FindLast 22 1 / n.a.
FindMin 40 2 / n.a.


#loc = lines of code of the program and mutant under test including self composition

# mutants = the number of mutants analyzed versus the total number of mutants for the given system in the MutantBench dataset


The code in the MutantBench dataset required some adaptation to be amenable for the analysis by means of Contract Schemas (the technique proposed in the paper). In particular, the code under test must satisfy the RIPR criterion (reach - infect - propagate - reveal); where the reveal part means we should be able to manipulate the result via the output of a function.

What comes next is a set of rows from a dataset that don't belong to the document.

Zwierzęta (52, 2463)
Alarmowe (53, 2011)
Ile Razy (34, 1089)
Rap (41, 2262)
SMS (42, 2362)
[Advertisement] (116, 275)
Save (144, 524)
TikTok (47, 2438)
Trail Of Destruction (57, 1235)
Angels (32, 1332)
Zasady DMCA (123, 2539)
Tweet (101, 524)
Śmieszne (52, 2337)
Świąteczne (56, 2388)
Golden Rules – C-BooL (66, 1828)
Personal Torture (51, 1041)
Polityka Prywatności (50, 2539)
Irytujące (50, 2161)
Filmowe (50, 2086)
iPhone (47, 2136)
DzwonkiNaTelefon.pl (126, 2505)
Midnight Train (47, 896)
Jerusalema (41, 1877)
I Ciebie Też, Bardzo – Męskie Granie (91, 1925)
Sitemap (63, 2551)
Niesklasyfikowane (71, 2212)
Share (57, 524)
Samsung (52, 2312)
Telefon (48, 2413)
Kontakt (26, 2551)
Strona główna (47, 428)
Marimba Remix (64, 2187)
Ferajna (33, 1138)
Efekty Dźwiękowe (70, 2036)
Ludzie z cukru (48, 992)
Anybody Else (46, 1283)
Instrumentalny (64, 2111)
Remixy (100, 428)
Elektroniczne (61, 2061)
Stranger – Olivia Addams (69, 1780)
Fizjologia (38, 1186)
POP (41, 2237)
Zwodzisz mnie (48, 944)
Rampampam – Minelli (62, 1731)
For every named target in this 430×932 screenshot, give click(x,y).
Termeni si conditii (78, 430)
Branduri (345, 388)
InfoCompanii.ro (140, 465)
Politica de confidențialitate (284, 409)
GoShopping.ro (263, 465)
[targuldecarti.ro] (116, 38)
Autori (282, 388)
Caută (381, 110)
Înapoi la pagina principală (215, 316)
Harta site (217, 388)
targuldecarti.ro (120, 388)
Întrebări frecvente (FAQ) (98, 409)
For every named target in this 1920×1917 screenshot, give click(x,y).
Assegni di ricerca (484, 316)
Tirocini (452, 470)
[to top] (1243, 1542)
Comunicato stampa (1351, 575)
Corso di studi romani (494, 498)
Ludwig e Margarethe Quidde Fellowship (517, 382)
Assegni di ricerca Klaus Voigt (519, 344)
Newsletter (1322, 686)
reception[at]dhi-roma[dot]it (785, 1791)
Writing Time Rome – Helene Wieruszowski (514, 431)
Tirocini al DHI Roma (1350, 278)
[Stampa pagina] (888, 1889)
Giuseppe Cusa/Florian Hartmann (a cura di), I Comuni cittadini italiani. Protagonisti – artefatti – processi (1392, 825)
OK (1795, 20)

Many of the programs under test wrote the result to the console via *print* statements; we replaced those with *return* statements. Other programs just used a single *main()* method; we replaced it with a standard method declared on a class named after the file of the program under test.

For MathUtils, the benchmark covers only the uninteresting *gcd*, instead we supplied a mutant for *distance*.

Most of the samples selected above lacked loops. We therefore added three search algorithms: BinarySearch, FindLast and FindMin.